I've always had an affinity for the Russian writers. Maybe it's the spirit of my grandfather, germanic in heritage, but born along the waters of the Black Sea coast in Bessarabia. He knew the Russian language, and I suspect, the Russian soul. Perhaps some of that genetic code found its way to my being.
While Tolstoy and Dostoevksy are the most celebrated, for me, Turgenev, to an even larger extent Nikolai Gogol symbolized what it means to be Russian, to be connected to the land in some almost undefinable way. This from his 1842 novel, Dead Souls:
"Everything in you is open, empty and flat; your low towns peep out like dots or marks from the plains; there is nothing to seduce and capture one's gaze. But what is the incomprehensible, mysterious force that draws me to you? Why does your mournful song, carried along your whole length and breadth from sea to sea, echo and re-echo incessantly in my ears?

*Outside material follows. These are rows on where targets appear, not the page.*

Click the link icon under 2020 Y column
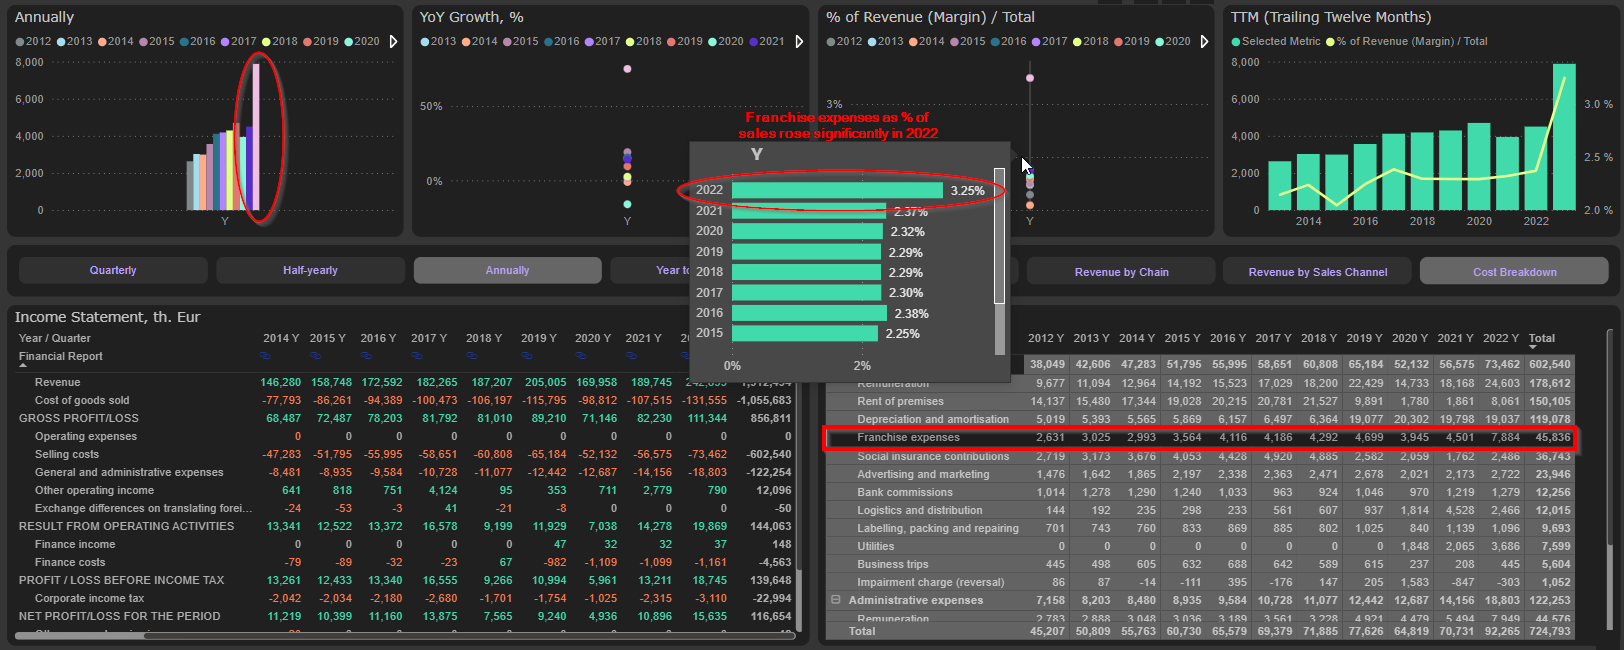This screenshot has width=1624, height=650. (x=579, y=356)
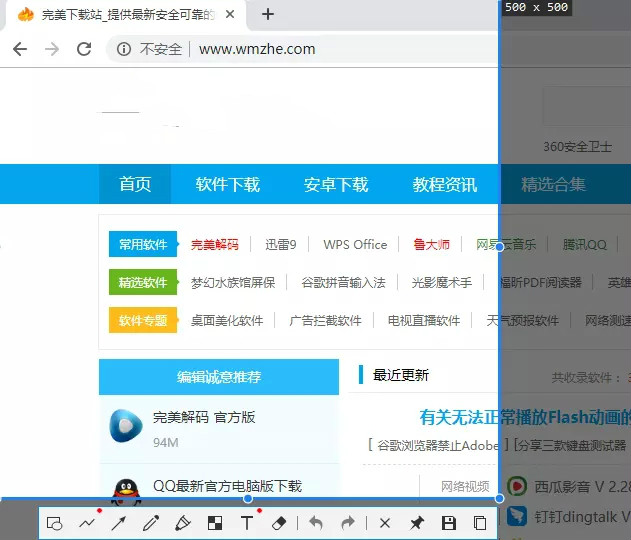631x540 pixels.
Task: Open the 安卓下载 navigation tab
Action: coord(336,184)
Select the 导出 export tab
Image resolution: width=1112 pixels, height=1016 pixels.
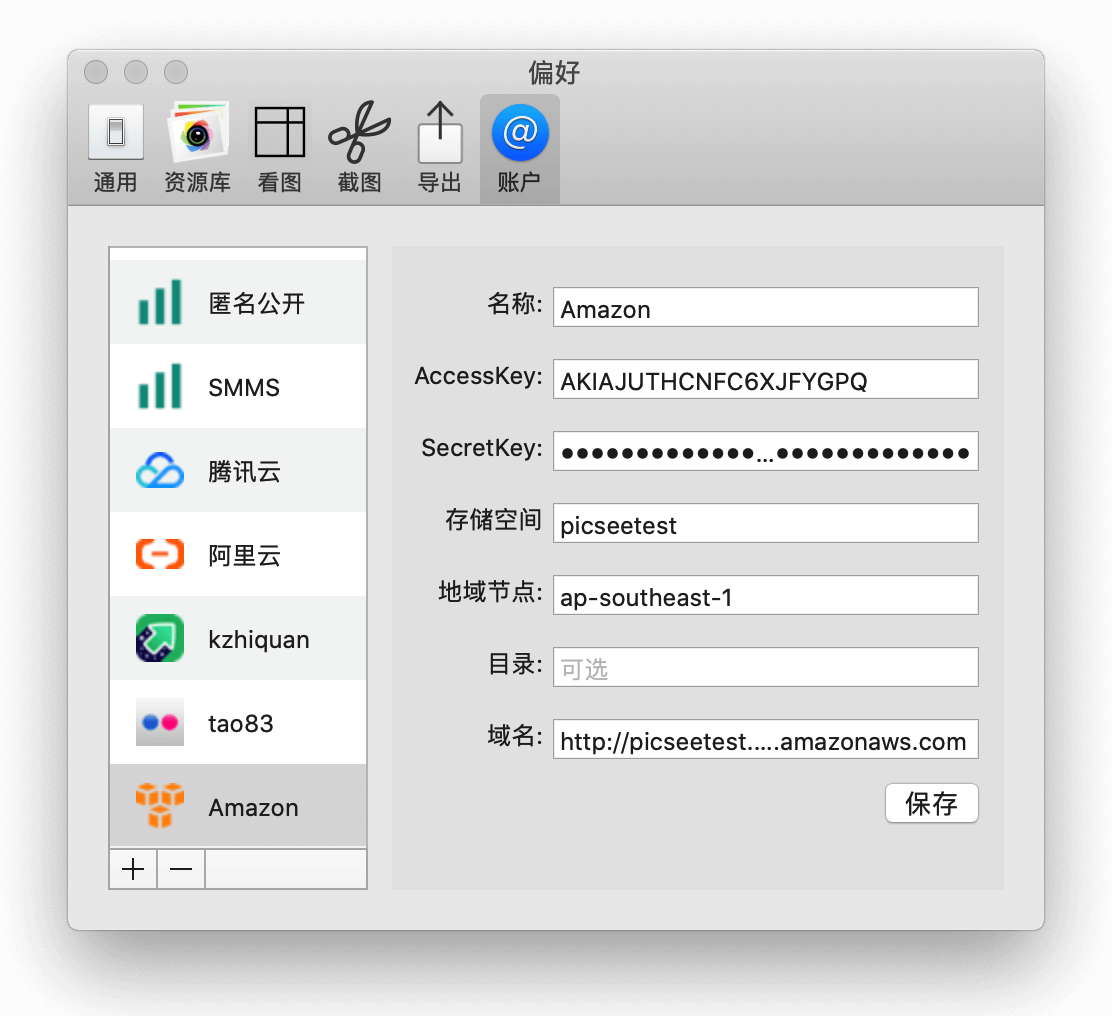[x=440, y=149]
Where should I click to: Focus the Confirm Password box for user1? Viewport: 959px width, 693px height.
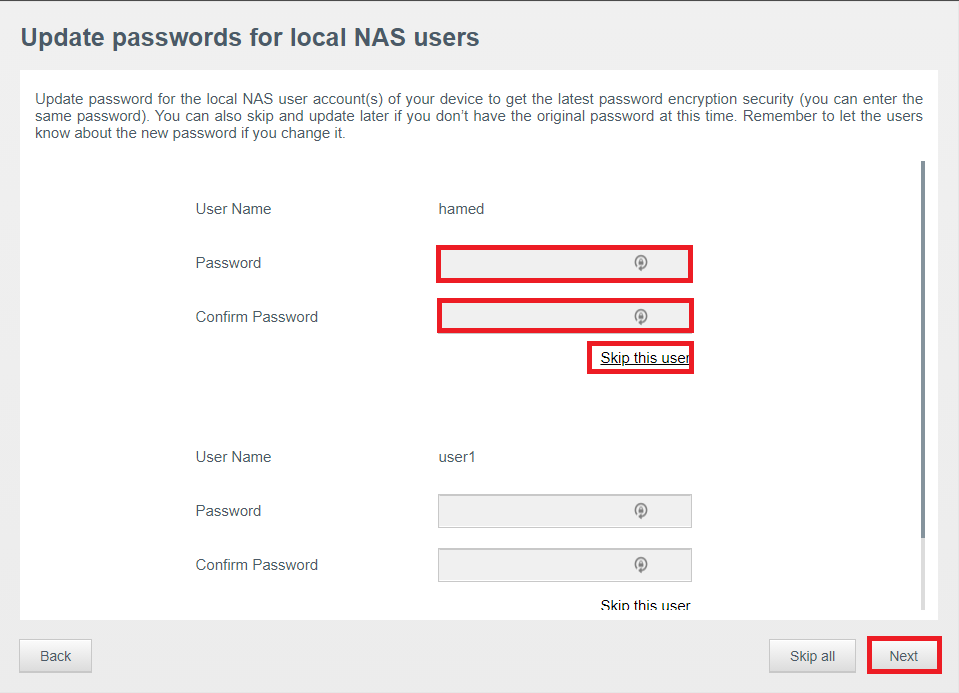[565, 565]
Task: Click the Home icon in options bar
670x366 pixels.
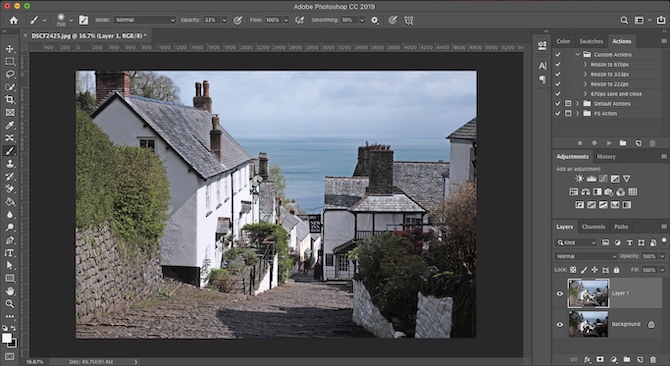Action: pos(14,20)
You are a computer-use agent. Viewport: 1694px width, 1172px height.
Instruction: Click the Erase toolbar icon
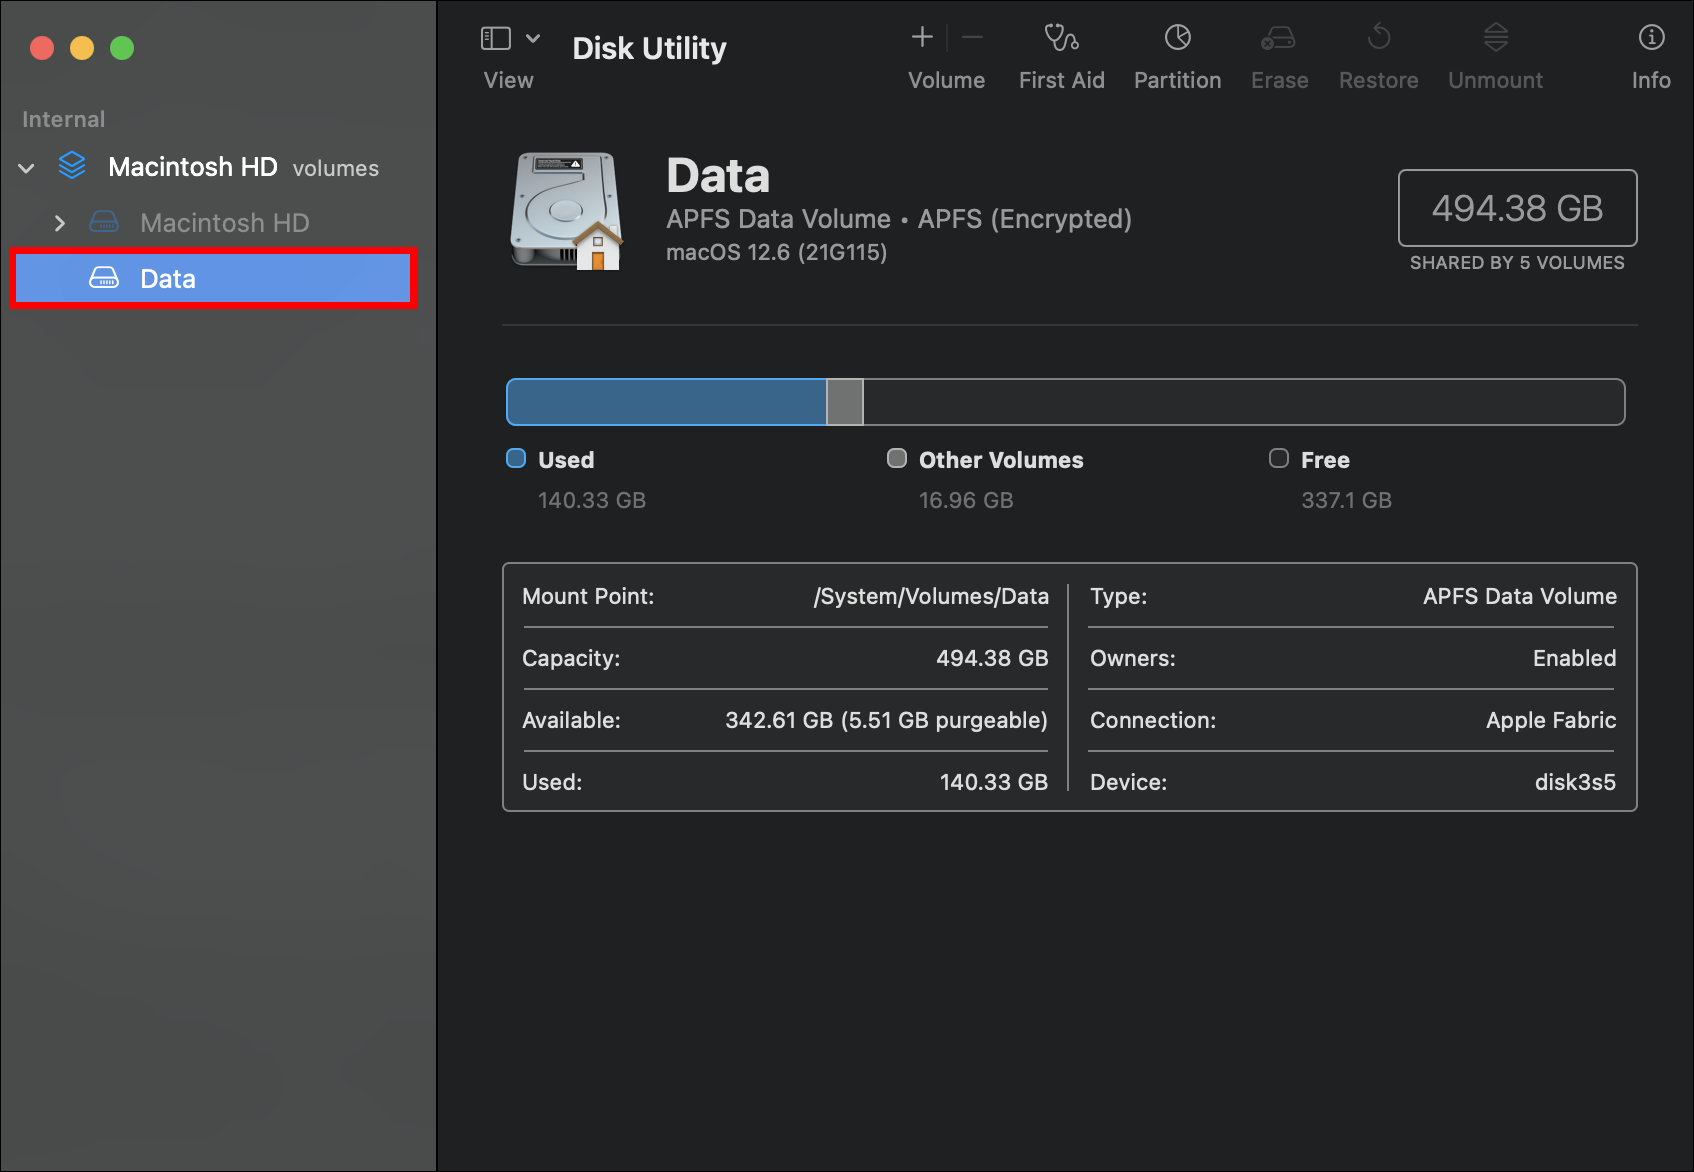tap(1278, 38)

What is there in this song, what is it?...Rus! What do you want of me? What is that mysterious, hidden bond between us? What do those immense, wide, far-flung open spaces prophesy? Is it not here, is it not in you that some boundless thought will be born, since you are yourself without end?...Oh, what a glittering, wondrous infinity of space the world knows nothing of Rus!"
To see that daily in my runs through the countryside. My good friend Jake is back from England, we were on the Mackinaw a few days past. I know Gogol there also. These are my plains, but the nature of the soul is the same.